Beneath the clattering iron's sound
The caverned echoes wake around
In lash for lash, and bound for bound;
The foam that streaks the courser's side
Seems gathered from the ocean-tide:
Though weary waves are sunk to rest,
There's none within his rider's breast;
And though to-morrow's tempest lower,
'Tis calmer than thy heart, young Giaour!

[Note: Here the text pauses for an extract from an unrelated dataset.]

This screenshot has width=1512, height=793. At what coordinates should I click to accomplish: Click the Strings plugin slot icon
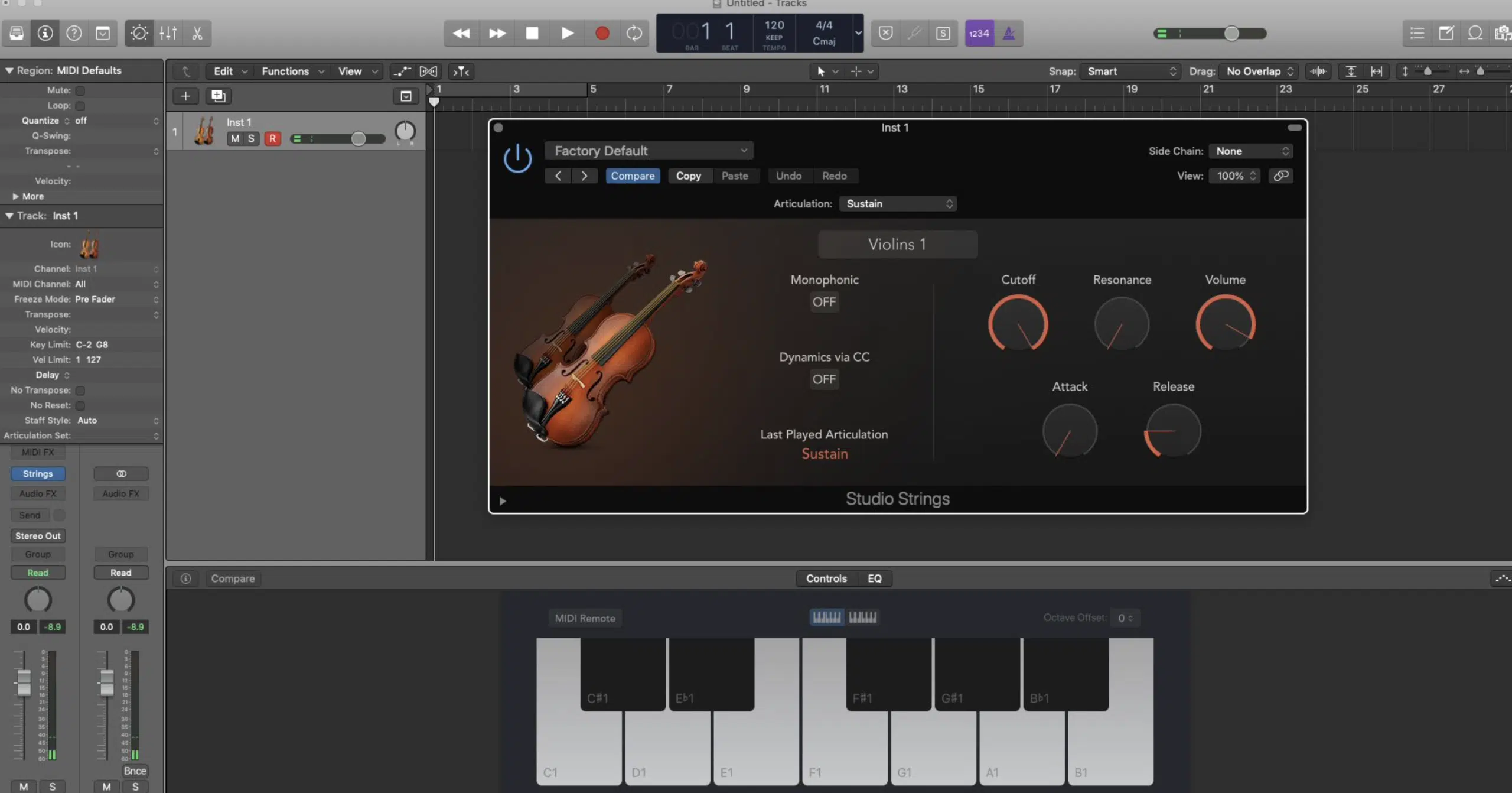[38, 473]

I know thee not, I loathe thy race,
But in thy lineaments I trace
What time shall strengthen, not efface:
Though young and pale, that sallow front
Is scathed by fiery passion's brunt;
Though bent on earth thine evil eye,
As meteor-like thou glidest by,
Right well I view and deem thee one
Whom Othman's sons should slay or shun.
On – on he hastened, and he drew
My gaze of wonder as he flew:
Though like a demon of the night
He passed, and vanished from my sight,
His aspect and his air impressed
A troubled memory on my breast,
And long upon my startled ear
Rung his dark courser's hoofs of fear.
He spurs his steed; he nears the steep,
That, jutting, shadows o'er the deep;
He winds around; he hurries by;
The rock relieves him from mine eye;
For well I ween unwelcome he
Whose glance is fixed on those that flee;
And not a star but shines too bright
On him who takes such timeless flight.
He wound along; but ere he passed
One glance he snatched, as if his last,
A moment checked his wheeling steed,
A moment breathed him from his speed,
A moment on his stirrup stood —
Why looks he o'er the olive wood?
The crescent glimmers on the hill,
The Mosque's high lamps are quivering still:
Though too remote for sound to wake
In echoes of the far tophaike,
The flashes of each joyous peal
Are seen to prove the Moslem's zeal,
To-night, set Rhamazani's sun;
To-night, the Bairam feast's begun;
To-night – but who and what art thou
Of foreign garb and fearful brow?
And what are these to thine, or thee,
That thou should'st either pause or flee?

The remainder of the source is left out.